* **Exercise aim**
Could you print the full listing again, exactly as written?

★ ★ ★ ★ ★ ★ ★

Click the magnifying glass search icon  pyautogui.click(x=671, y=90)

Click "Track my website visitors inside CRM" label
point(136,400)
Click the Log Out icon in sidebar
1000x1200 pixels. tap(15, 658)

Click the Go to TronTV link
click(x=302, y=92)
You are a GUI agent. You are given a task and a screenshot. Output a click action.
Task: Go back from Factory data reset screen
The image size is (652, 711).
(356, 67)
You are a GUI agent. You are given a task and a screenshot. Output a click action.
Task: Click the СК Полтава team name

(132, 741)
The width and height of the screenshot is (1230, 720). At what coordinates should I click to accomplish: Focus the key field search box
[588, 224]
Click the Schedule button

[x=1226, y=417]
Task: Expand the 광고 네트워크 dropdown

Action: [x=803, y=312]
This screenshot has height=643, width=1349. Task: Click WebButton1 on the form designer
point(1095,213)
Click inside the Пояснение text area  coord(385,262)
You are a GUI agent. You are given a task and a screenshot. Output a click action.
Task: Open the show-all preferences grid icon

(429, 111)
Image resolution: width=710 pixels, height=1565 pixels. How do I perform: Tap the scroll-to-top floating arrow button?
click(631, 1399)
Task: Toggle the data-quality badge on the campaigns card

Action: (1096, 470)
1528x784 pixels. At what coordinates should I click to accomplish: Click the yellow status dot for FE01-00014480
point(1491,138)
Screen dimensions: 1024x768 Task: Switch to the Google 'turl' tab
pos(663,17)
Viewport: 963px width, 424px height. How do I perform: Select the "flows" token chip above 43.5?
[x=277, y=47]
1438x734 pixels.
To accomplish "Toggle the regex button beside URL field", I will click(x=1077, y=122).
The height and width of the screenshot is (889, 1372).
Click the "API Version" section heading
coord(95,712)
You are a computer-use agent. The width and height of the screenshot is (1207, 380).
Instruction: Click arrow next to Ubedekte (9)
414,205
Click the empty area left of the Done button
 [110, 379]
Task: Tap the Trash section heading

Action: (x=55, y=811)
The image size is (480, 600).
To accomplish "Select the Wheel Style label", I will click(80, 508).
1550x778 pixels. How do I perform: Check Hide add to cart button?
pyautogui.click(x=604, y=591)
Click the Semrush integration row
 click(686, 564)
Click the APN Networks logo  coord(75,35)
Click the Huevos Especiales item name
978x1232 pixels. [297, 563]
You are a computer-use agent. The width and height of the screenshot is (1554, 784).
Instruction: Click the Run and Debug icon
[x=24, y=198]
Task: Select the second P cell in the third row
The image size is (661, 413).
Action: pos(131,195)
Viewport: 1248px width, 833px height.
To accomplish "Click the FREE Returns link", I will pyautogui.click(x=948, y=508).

★ ★ ★ ★ ★ ★ ★

* **Exercise result**
Click the magnifying glass search icon  pyautogui.click(x=671, y=90)

Click "Track my website visitors inside CRM" label
point(136,400)
Click the Log Out icon in sidebar
1000x1200 pixels. tap(15, 658)

Click the Go to TronTV link
click(x=302, y=92)
You are a GUI agent. You are given a task and a screenshot. Output a click action.
Task: Go back from Factory data reset screen
The image size is (652, 711).
(356, 67)
You are a GUI agent. You are given a task and a screenshot. Output a click action.
Task: Click the СК Полтава team name

(132, 741)
The width and height of the screenshot is (1230, 720). At what coordinates should I click to accomplish: Focus the key field search box
[588, 224]
Click the Schedule button

[x=1226, y=417]
Task: Expand the 광고 네트워크 dropdown

Action: [x=803, y=312]
This screenshot has height=643, width=1349. Task: Click WebButton1 on the form designer
point(1095,213)
Click inside the Пояснение text area  coord(385,262)
You are a GUI agent. You are given a task and a screenshot. Output a click action.
Task: Open the show-all preferences grid icon

(429, 111)
Image resolution: width=710 pixels, height=1565 pixels. How do I perform: Tap the scroll-to-top floating arrow button?
click(631, 1399)
Task: Toggle the data-quality badge on the campaigns card

Action: (1096, 470)
1528x784 pixels. At what coordinates should I click to accomplish: Click the yellow status dot for FE01-00014480
point(1491,138)
Screen dimensions: 1024x768 Task: Switch to the Google 'turl' tab
pos(663,17)
Viewport: 963px width, 424px height. How do I perform: Select the "flows" token chip above 43.5?
[x=277, y=47]
1438x734 pixels.
To accomplish "Toggle the regex button beside URL field", I will click(x=1077, y=122).
The height and width of the screenshot is (889, 1372).
Click the "API Version" section heading
coord(95,712)
You are a computer-use agent. The width and height of the screenshot is (1207, 380).
Instruction: Click arrow next to Ubedekte (9)
414,205
Click the empty area left of the Done button
 [110, 379]
Task: Tap the Trash section heading

Action: (x=55, y=811)
The image size is (480, 600).
To accomplish "Select the Wheel Style label", I will click(80, 508).
1550x778 pixels. How do I perform: Check Hide add to cart button?
pyautogui.click(x=604, y=591)
Click the Semrush integration row
 click(686, 564)
Click the APN Networks logo  coord(75,35)
Click the Huevos Especiales item name
978x1232 pixels. [297, 563]
You are a computer-use agent. The width and height of the screenshot is (1554, 784).
Instruction: Click the Run and Debug icon
[x=24, y=198]
Task: Select the second P cell in the third row
The image size is (661, 413).
Action: pos(131,195)
Viewport: 1248px width, 833px height.
To accomplish "Click the FREE Returns link", I will pyautogui.click(x=948, y=508).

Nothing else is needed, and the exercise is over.